SUPPLIED RECORDS:
======

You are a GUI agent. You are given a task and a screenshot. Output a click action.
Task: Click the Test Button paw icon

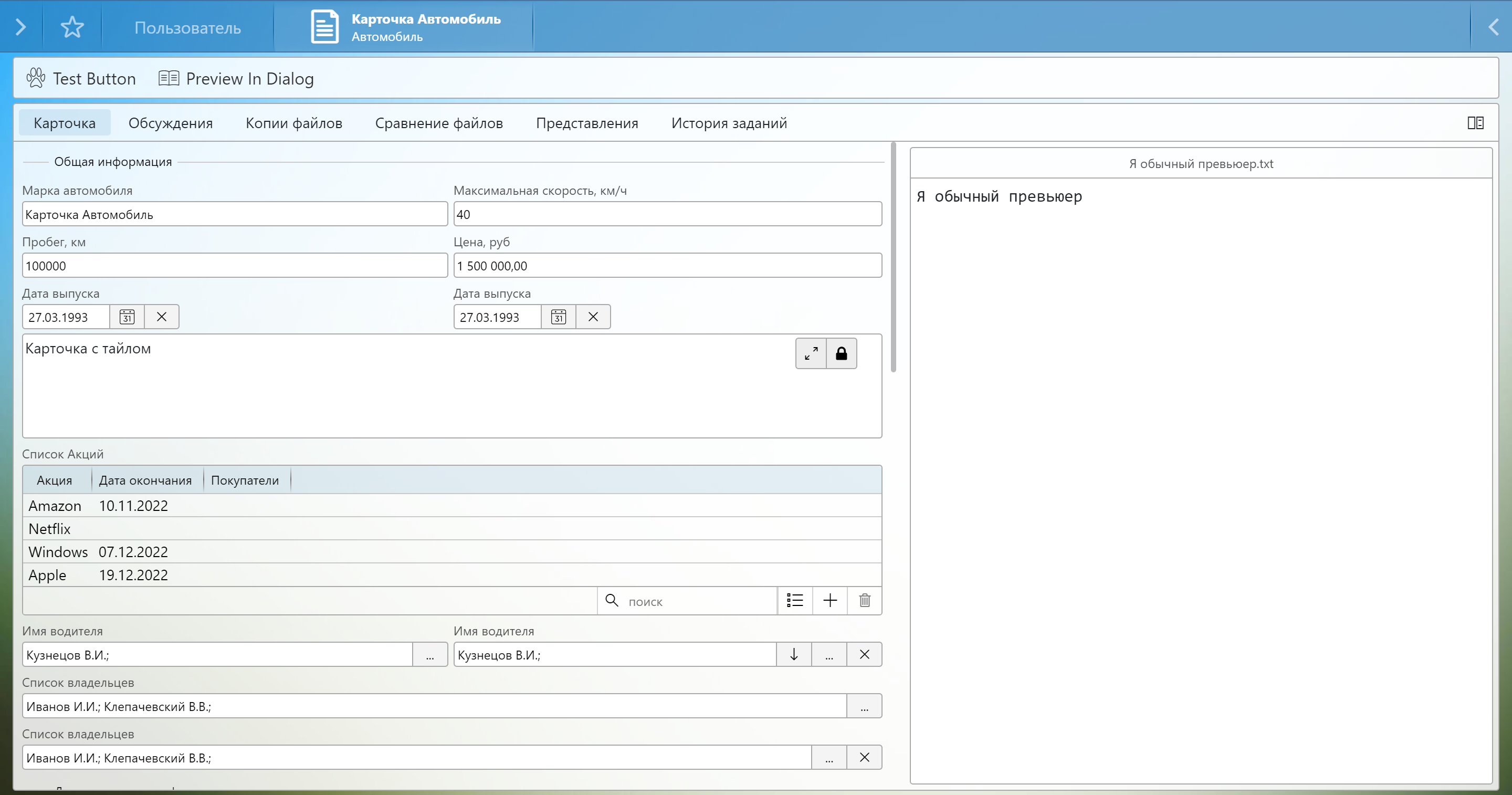[x=36, y=78]
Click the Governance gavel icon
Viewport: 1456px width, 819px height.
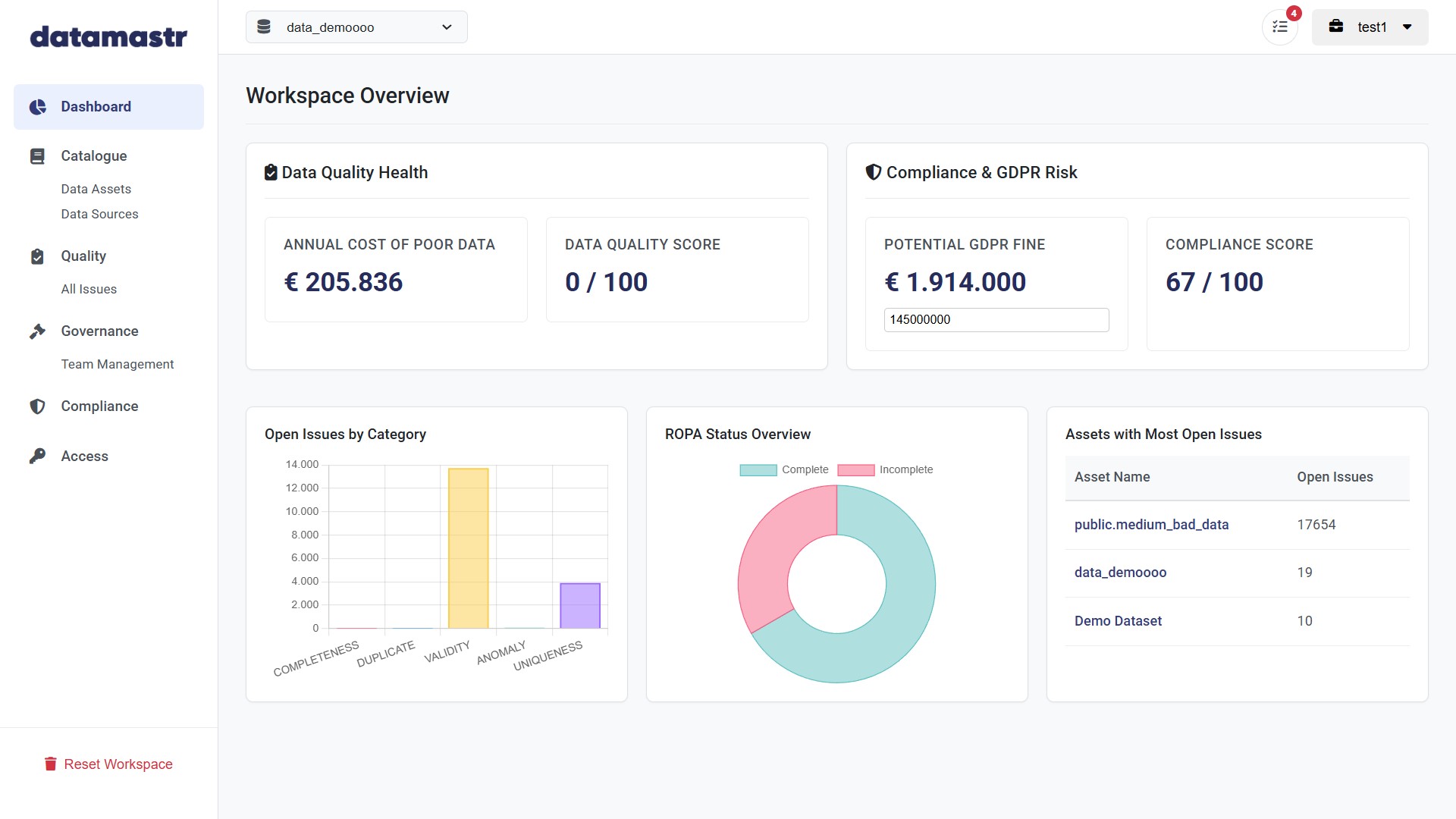[x=37, y=331]
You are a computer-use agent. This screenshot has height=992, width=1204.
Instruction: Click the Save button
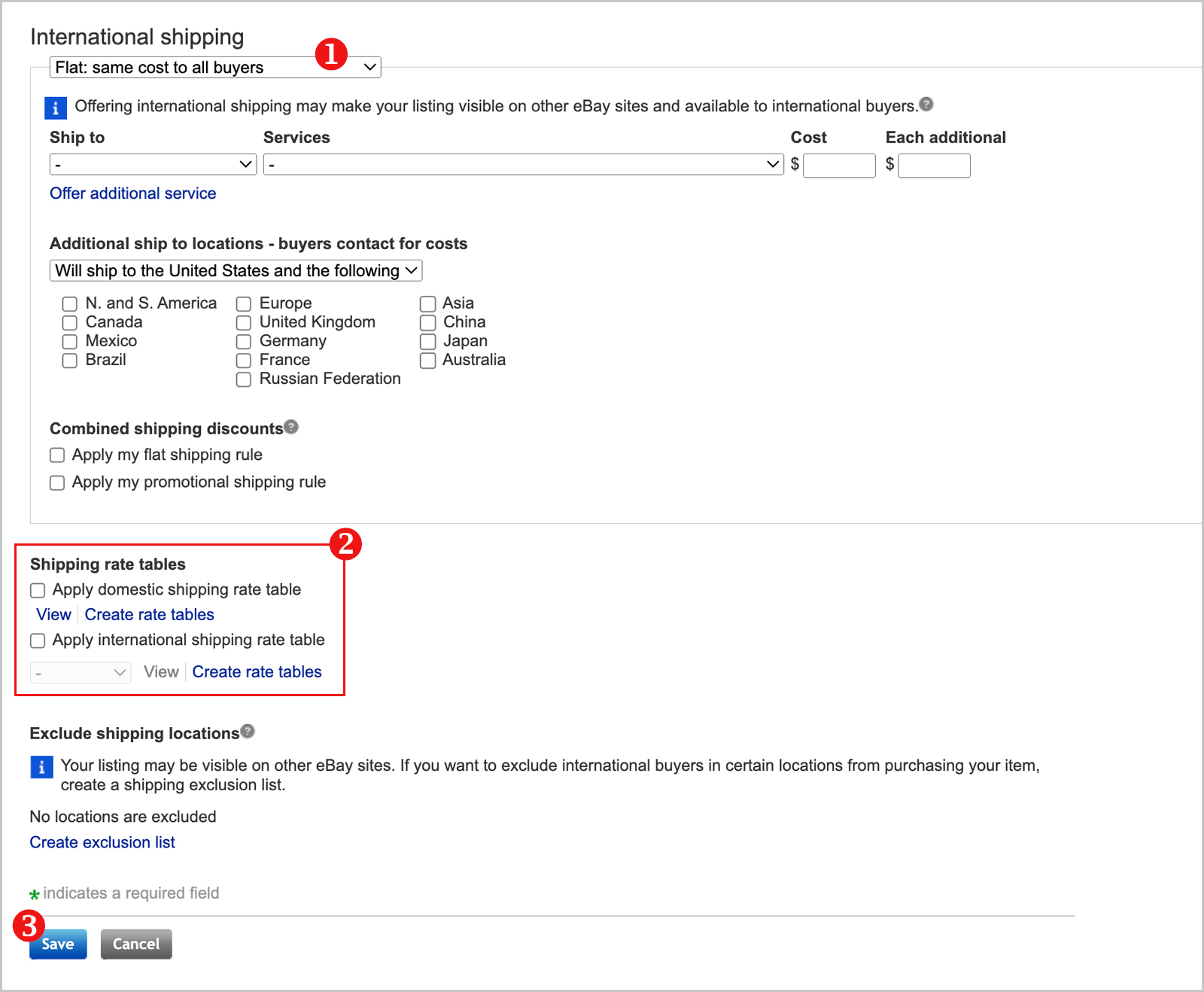(x=58, y=944)
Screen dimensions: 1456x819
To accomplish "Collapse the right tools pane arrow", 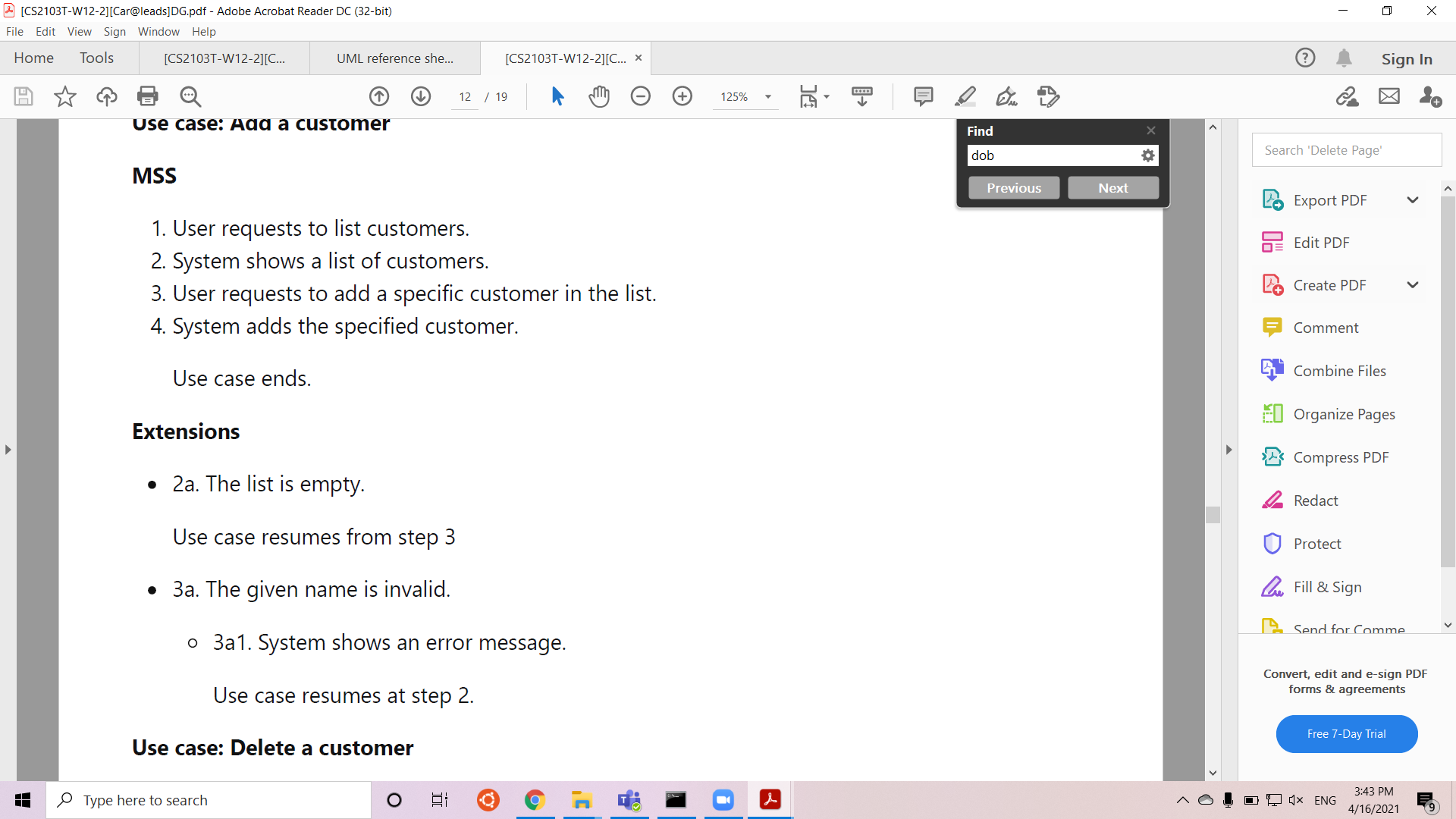I will 1228,450.
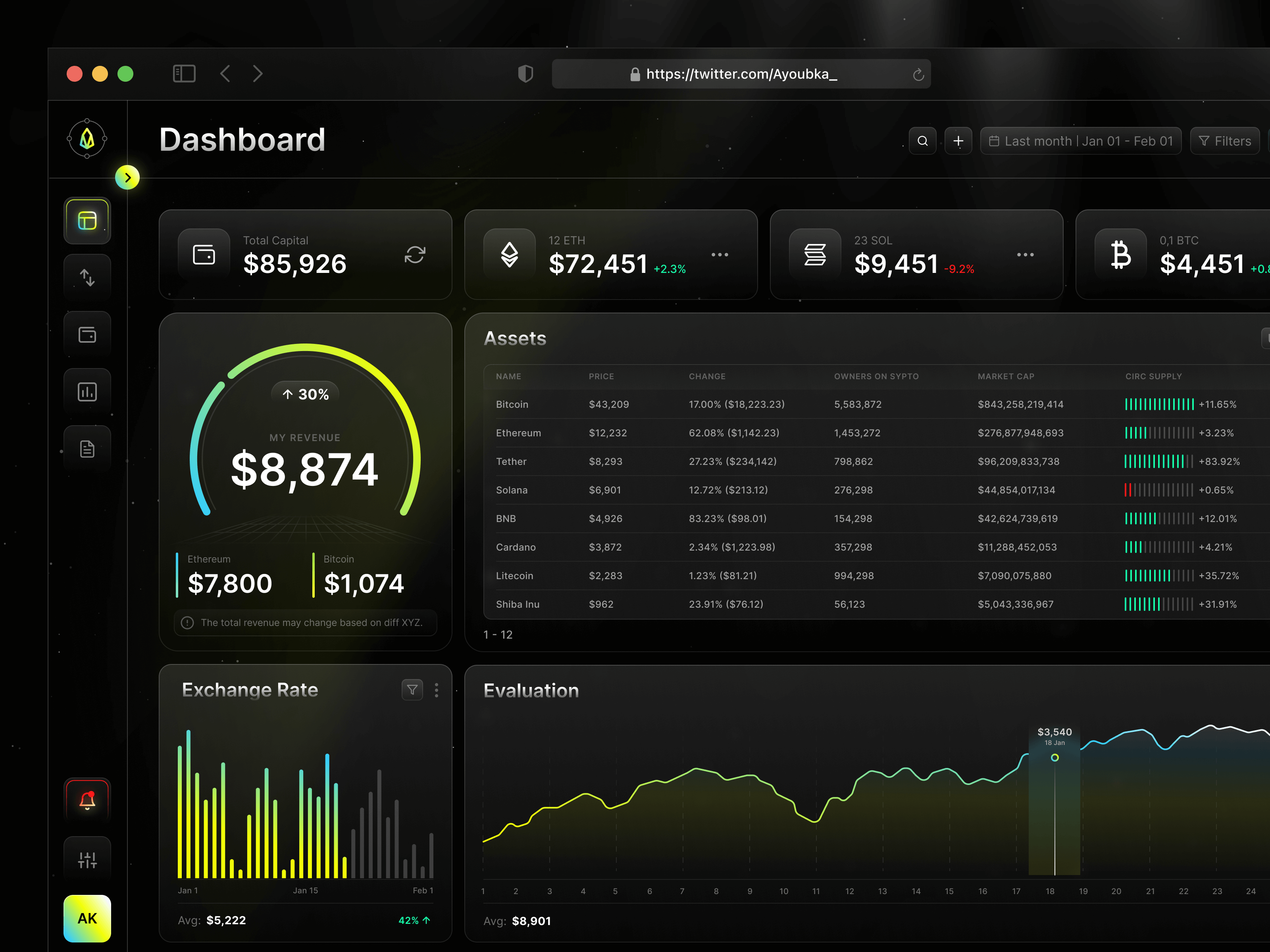Expand sidebar with yellow chevron button
This screenshot has width=1270, height=952.
click(x=127, y=177)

======

ACTIVITY:
Scan the data, and report each line that uses the word "agent".

WRITTEN SOLUTION:
You are a GUI agent. You are given a task and a screenshot. Output a click action.
You are a computer-use agent. This screenshot has height=992, width=1204.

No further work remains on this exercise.